George moet geopereerd worden en hij is vreselijk bang. Maak je maar geen zorgen, zegt de chirurg, je zult er niks van merken. Je krijgt een spuitje, valt in slaap en als je wakker wordt, is alles voorbij. Even later vraagt George aan de oudere man die zich over hem heen buigt: En, dokter,is alles goed gegaan?. Noem me maar gewoon Petrus, zegt de dokter.
Een dame merkt volgend bord op, die aan de voordeur van een schoenmaker hangt: Hier herstelt men uw schoenen, terwijl u erop staat te wachten. Ze gaat binnen en toont hem een paar schoenen, waarvan de hakken moeten worden vernieuwd. In orde, zegt de schoenmaker, volgende week donderdag zijn ze klaar. Maar, roept de vrouw verontwaardigd. En dat bord dan: Hier herstelt men uw schoenen, terwijl u wacht?. Wel,zegt de schoenmaker volgens zijn logica, bent u soms niet van plan om tot donderdag op uw schoenen te wachten?.
Er moest dringend geld worden ingezameld voor het herstel van de kerktoren en de pastoor belde persoonlijk naar alle parochianen. Ik kan u echt niets geven, zei één van zijn schapen, ik heb al zoveel schulden. Maar u bent de Heer toch veel meer verschuldigd, dan de anderen. Dat klopt, zegt de man, maar Hij zit niet zo achtr me aan, als de andere schuldeisers.

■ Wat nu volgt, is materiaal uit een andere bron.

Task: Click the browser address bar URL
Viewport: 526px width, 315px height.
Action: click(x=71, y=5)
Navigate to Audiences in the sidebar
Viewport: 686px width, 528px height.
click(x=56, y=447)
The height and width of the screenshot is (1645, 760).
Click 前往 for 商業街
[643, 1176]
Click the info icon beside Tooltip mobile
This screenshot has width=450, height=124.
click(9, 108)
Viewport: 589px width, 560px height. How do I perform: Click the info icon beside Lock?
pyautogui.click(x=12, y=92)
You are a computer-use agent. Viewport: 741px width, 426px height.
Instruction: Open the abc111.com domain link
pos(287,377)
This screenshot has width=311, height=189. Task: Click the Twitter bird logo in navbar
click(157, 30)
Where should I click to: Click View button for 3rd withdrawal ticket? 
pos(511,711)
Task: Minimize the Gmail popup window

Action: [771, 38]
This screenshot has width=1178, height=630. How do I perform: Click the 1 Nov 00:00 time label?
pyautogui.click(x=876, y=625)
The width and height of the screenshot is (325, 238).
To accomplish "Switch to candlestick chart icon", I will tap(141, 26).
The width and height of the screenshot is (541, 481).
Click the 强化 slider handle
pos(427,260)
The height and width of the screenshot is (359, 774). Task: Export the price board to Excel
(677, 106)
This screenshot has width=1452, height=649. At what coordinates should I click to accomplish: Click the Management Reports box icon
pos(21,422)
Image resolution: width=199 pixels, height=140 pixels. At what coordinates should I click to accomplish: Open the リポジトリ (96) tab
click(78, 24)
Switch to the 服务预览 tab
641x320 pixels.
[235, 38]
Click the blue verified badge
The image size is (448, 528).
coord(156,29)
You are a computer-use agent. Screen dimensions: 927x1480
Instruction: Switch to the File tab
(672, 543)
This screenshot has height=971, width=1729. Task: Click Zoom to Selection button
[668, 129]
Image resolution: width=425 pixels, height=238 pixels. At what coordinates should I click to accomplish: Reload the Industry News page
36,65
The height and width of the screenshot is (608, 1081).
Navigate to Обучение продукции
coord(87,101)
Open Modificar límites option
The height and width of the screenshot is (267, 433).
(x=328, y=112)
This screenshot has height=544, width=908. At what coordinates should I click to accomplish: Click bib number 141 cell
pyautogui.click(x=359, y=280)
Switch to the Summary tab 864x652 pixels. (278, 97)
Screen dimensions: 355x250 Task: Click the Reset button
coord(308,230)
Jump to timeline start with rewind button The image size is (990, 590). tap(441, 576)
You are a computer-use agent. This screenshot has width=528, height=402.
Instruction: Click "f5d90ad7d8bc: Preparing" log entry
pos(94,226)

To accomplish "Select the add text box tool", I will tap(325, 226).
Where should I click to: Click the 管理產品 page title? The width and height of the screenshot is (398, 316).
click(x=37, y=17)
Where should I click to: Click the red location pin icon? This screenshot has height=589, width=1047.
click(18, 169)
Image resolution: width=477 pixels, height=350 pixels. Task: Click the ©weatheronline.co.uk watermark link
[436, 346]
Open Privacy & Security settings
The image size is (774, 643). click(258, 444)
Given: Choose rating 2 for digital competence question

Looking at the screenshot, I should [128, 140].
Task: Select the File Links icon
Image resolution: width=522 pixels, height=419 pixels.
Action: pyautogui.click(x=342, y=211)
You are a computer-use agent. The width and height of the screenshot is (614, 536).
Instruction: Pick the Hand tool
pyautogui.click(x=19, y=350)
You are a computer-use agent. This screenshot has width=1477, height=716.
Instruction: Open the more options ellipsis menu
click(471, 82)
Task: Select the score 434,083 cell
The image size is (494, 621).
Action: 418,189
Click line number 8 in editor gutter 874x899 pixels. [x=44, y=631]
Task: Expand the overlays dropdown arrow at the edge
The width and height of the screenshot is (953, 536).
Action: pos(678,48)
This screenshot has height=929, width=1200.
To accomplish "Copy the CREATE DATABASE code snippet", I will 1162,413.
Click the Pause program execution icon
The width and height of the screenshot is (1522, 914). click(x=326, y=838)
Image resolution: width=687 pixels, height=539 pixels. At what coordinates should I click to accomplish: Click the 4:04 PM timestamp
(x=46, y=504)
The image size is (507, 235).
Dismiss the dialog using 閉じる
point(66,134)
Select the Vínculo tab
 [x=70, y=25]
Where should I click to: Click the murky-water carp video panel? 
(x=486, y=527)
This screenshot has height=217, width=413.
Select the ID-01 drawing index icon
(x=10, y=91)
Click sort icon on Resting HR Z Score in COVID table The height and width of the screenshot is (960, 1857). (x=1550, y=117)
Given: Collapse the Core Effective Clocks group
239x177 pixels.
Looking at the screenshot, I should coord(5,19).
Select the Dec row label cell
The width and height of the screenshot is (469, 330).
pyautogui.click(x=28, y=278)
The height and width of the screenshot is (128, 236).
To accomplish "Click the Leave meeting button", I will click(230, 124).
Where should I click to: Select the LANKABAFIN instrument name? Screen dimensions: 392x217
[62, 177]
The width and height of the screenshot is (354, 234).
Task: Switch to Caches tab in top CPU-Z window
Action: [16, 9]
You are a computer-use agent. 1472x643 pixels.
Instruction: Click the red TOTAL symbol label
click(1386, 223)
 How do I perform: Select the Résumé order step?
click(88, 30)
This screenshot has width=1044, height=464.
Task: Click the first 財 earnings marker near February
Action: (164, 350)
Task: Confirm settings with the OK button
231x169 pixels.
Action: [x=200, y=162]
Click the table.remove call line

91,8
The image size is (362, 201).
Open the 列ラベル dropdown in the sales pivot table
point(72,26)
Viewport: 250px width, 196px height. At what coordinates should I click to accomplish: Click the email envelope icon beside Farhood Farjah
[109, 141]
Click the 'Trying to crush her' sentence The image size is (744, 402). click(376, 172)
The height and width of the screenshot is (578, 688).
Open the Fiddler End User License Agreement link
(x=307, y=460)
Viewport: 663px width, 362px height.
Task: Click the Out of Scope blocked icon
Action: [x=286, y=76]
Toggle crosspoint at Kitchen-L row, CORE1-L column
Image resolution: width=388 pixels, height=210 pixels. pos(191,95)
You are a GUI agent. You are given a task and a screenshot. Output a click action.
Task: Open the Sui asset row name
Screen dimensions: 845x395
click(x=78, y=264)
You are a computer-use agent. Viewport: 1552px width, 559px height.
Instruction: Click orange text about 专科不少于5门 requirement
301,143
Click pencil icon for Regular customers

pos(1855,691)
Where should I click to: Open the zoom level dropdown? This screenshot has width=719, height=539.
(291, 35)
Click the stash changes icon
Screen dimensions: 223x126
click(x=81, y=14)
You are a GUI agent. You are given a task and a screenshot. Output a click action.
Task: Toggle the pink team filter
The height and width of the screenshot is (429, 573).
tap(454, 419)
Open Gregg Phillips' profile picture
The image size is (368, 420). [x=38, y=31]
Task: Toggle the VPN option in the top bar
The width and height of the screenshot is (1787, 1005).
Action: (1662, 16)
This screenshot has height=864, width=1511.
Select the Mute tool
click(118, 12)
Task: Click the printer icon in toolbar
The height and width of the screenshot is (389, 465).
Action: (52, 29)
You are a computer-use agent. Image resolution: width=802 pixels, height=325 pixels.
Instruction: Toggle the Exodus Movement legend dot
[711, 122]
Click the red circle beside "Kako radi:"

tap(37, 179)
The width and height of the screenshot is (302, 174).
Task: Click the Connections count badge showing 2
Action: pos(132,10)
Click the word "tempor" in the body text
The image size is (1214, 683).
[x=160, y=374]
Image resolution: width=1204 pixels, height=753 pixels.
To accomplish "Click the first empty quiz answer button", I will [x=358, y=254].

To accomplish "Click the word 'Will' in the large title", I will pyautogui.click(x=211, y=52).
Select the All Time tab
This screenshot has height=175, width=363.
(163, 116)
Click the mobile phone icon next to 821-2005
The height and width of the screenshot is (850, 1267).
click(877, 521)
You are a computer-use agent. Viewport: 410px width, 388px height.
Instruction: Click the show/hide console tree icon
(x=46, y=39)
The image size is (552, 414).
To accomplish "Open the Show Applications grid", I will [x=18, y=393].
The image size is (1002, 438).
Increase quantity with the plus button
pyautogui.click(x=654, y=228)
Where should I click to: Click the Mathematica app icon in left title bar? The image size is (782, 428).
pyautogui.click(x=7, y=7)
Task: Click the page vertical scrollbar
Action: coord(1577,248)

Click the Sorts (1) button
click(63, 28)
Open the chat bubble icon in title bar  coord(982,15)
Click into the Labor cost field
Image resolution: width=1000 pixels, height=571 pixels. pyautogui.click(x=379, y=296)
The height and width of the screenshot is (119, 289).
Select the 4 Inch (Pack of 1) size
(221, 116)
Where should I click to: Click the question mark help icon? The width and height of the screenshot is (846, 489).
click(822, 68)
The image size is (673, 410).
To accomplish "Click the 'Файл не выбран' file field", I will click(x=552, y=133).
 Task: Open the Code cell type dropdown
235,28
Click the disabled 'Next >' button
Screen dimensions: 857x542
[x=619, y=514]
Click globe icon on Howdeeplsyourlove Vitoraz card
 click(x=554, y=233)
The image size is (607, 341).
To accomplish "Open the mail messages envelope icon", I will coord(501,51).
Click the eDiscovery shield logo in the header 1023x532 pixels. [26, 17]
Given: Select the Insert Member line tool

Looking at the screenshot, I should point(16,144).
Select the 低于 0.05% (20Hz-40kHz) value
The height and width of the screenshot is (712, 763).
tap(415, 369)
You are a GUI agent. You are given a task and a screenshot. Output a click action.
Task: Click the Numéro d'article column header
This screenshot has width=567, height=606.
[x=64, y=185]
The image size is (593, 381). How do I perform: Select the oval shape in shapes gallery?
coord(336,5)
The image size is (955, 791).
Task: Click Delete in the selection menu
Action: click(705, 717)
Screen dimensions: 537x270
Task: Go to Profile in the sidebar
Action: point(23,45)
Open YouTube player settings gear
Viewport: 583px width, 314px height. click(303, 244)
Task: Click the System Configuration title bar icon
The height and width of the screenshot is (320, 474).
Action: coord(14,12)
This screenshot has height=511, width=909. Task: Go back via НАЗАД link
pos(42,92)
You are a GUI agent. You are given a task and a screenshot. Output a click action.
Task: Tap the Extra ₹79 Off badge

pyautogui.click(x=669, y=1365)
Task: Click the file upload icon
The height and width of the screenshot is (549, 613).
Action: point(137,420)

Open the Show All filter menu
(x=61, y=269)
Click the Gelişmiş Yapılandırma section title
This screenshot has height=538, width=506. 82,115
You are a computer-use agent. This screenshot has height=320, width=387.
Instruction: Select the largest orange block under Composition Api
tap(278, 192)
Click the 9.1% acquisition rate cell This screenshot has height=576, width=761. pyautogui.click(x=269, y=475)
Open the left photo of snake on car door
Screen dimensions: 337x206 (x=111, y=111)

Een menslievende heer kwam op een dag van een feestmaal, dat een vereniging: Ter ondersteuning van de armen georganiseerd had en hij had duidelijk een beetje te diep in het glas gekeken. Hoe is het toch mogelijk, riep zijn vrouw uit, hoe kun je nu zoveel eten en drinken?. Maar schatje toch, zegt hij, 't was voor de armen
Als ik het goed begrepen heb, meneer, dan zet ikmijn geld gewoon op de bank en ik kan het afhalen wanneer ik maar wil?. Inderdaad. Veronderstel dat u vandaag geld stort, dan mag u het morgen al komen terughalen, op voorwaarde dat u ons daarvan acht dagen op voorhand verwittigt, natuurlijk.
Juist voor de aanval zegt de officier tegen zijn soldaten: Mannen, vanaf nu is het man tegen man. Waarop soldaat Kamiel zegt: Wilt u mij mijn man even aanwijzen, alstublieft?. Misschien kunnen we het op een akkoordje gooien.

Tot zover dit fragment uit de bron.